> [TASK GOAL]:
From the entries below, transcribe exactly the lines between the line holding "Full Committee Hearing: Air" and the line holding "Seapower and Projection Forces (71, 379)", inclusive; skip all other lines.

> [SUPPLIED ENTRIES]:
============

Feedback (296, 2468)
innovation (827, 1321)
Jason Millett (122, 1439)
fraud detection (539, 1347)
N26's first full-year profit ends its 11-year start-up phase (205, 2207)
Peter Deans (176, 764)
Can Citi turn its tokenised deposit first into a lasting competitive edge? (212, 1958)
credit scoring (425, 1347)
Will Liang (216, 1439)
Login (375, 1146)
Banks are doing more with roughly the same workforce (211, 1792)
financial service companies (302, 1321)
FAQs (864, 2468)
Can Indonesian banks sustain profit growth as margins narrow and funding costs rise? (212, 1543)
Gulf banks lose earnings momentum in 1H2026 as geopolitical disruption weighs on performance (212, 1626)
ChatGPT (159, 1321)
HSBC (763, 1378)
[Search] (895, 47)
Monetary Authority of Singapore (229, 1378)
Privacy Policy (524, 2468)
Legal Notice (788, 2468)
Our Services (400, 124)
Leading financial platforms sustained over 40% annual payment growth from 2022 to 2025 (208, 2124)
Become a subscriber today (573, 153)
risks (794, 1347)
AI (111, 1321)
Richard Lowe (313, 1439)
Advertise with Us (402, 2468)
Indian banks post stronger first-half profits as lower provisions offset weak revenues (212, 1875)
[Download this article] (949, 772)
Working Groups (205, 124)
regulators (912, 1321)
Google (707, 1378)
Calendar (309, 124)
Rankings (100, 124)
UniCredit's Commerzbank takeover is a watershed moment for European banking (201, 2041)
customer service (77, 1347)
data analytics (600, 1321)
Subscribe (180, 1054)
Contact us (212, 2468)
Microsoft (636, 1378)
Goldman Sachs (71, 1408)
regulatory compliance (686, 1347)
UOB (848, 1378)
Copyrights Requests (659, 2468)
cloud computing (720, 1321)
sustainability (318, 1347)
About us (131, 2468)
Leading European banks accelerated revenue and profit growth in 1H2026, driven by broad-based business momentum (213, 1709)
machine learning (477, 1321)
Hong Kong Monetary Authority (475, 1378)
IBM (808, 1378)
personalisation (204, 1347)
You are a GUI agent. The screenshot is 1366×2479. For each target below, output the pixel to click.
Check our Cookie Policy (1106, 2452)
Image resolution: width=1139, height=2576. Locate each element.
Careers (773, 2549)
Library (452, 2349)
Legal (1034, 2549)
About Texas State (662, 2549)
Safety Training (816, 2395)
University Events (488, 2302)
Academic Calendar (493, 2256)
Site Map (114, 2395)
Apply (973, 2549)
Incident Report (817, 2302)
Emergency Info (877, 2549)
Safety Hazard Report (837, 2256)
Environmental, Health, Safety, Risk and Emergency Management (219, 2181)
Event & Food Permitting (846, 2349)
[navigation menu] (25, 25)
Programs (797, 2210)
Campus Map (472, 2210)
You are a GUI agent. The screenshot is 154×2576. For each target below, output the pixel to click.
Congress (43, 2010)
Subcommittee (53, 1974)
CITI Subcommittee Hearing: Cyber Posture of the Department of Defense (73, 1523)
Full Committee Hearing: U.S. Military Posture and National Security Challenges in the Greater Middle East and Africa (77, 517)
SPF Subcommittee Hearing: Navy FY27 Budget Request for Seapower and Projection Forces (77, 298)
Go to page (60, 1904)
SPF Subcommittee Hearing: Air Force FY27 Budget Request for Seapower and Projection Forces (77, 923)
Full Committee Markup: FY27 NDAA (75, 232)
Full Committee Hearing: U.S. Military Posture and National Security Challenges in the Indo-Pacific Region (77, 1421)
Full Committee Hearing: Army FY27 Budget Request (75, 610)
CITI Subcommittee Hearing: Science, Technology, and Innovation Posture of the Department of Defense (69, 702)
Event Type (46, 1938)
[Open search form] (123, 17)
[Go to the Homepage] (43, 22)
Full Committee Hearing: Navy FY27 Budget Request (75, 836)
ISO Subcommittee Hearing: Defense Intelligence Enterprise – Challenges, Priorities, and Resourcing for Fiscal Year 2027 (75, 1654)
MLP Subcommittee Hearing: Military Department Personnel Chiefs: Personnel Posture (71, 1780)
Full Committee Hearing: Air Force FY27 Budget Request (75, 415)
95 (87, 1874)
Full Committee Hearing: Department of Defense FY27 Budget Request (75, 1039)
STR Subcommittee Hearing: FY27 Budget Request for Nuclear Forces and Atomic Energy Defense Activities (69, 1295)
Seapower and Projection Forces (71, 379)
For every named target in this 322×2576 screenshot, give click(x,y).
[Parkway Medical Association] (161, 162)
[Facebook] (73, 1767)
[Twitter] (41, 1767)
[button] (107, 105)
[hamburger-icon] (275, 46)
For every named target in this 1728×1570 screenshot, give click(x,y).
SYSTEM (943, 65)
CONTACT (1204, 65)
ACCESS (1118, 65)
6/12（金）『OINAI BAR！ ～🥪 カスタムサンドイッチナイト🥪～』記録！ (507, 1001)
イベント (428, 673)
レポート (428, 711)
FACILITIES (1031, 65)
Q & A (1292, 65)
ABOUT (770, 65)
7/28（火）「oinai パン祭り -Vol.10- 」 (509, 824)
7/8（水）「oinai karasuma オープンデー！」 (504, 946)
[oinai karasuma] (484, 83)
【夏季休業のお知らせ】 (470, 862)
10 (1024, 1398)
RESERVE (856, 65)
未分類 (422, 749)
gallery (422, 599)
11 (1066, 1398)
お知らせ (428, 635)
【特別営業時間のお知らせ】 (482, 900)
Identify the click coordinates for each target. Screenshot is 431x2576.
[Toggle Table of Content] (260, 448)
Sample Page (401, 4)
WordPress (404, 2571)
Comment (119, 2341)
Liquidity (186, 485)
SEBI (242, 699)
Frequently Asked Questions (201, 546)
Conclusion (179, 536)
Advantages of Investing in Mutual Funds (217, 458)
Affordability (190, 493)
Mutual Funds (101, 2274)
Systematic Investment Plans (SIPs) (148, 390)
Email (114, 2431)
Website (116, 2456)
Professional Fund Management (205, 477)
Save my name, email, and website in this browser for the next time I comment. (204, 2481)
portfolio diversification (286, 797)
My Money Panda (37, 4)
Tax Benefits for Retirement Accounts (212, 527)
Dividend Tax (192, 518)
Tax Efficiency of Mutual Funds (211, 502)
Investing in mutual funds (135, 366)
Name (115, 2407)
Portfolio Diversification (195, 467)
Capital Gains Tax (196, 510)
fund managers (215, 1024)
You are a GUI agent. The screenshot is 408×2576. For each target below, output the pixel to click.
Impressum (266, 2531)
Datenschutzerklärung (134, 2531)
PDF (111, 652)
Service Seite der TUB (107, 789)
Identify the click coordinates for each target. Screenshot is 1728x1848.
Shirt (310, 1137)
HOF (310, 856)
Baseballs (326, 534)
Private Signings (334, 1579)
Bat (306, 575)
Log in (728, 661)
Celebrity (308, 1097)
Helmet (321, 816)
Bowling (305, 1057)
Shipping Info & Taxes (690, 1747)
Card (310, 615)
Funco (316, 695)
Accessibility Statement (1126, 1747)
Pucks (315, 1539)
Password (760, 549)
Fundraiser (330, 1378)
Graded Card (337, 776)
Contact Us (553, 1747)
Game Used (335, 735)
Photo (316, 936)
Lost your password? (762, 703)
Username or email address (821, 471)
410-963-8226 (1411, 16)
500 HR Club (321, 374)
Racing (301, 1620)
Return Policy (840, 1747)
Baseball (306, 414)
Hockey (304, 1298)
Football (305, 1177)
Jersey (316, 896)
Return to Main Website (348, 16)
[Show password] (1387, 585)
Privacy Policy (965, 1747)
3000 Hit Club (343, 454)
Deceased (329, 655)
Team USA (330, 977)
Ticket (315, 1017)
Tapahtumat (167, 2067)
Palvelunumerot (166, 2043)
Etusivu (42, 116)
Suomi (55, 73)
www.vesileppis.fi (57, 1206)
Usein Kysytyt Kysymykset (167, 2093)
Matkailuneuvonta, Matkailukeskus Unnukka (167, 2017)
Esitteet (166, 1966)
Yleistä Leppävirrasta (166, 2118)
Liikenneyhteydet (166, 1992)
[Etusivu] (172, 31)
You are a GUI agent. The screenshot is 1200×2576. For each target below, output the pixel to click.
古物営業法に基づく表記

============

> [FINISHED EXERCISE]:
Full Committee Hearing: Air Force FY27 Budget Request (75, 415)
95 (87, 1874)
Full Committee Hearing: Department of Defense FY27 Budget Request (75, 1039)
STR Subcommittee Hearing: FY27 Budget Request for Nuclear Forces and Atomic Energy Defense Activities (69, 1295)
Seapower and Projection Forces (71, 379)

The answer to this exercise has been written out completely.